Replacing Primary Drive with Solid State Drive
I have recently converted both my wife’s laptop and my desktop to an SSD as the primary drive. SSD pricing has come down to where converting your primary drive to speed up your machine is worth considering. My machines are all using SATA 3, and don’t support NVMe, so the fastest SSDs can’t be used, but SATA SSDs still give a much appreciated speed improvement. I put a Western Digital Blue 1 TB in her laptop, and a SanDisk 1 TB in my desktop. These two SSDs are the same unit (SanDisk is owned by Western Digital) but the SanDisk was two dollars cheaper. May have been overkill, but we won’t run out of space, and the bigger drives have a little better performance.

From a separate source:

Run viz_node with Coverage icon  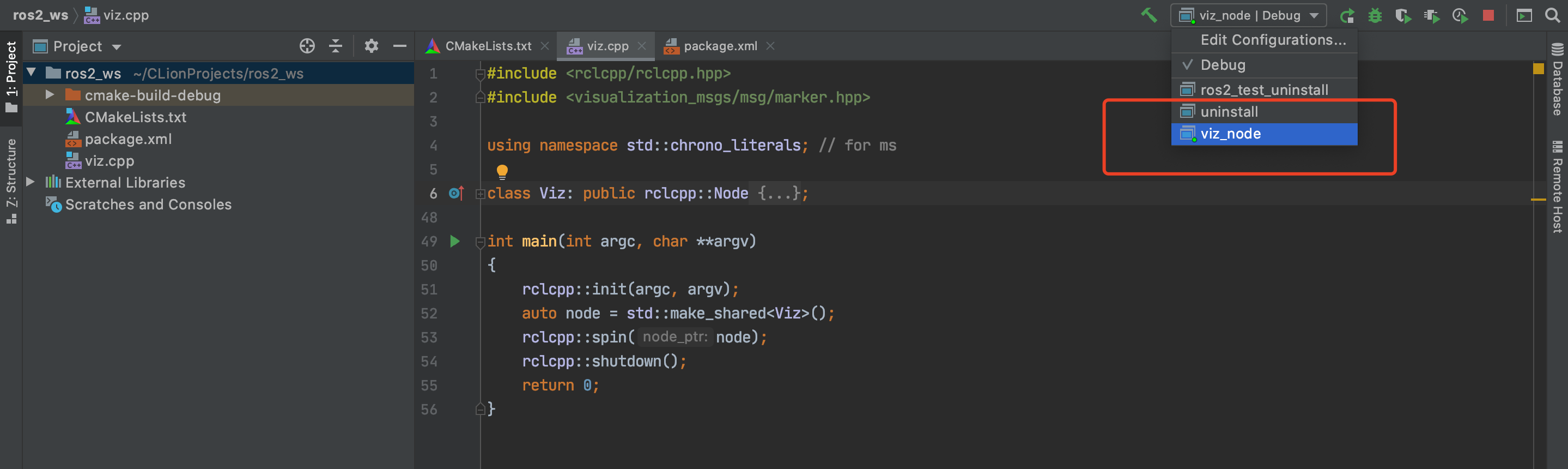tap(1402, 15)
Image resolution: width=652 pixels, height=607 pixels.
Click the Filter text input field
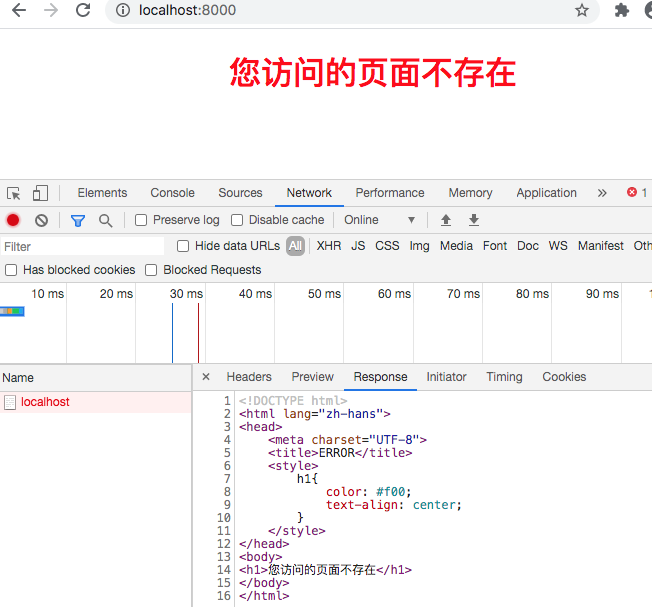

There is one caveat I have to pass on. It concerns any instance where the current machine contains a small SSD as a speed up device for a normal HDD installation. This was the case with my Dell XPS 8700 SE, which was purchased from Costco in late 2013, and contained a 32 GB Samsung PM830 SSD mounted in an mSATA socket on the motherboard. It never reported as a separate drive in Windows, but is listed in the Dell BIOS. A casual user would never be aware of it. It contained some of the Windows boot files, and led to some speed up but only when booting Windows. The only other place I was aware of any improvement was with CCleaner, which evidently used some of it as a cache.
I have one problem to report, which appeared with the SanDisk. The instructions suggested downloading and installing SanDisk Dashboard software for measuring SSD performance. When I used that software to report on my new SanDisk, it gave blank results. I later discovered that this was caused by the small 32 GB SSD, which confused the software. I had cloned my HDD to the new SanDisk SSD using MiniTool Partition Wizard on my laptop. All the Windows boot files had been on a reserved partition of the HDD, and were now on the new SanDisk. I no longer needed the small SSD, so I removed it physically from the motherboard socket and rebooted into Windows. Everything works OK, and the SanDisk Dashboard now reports as it should.
The point I am making is that if anyone who has a system that might have a small SSD in it for fast boot, such as a Dell XPS or similar, and is considering switching to an full size SSD for drive C, the small SSD will be superfluous, and is no longer needed. Just a heads up.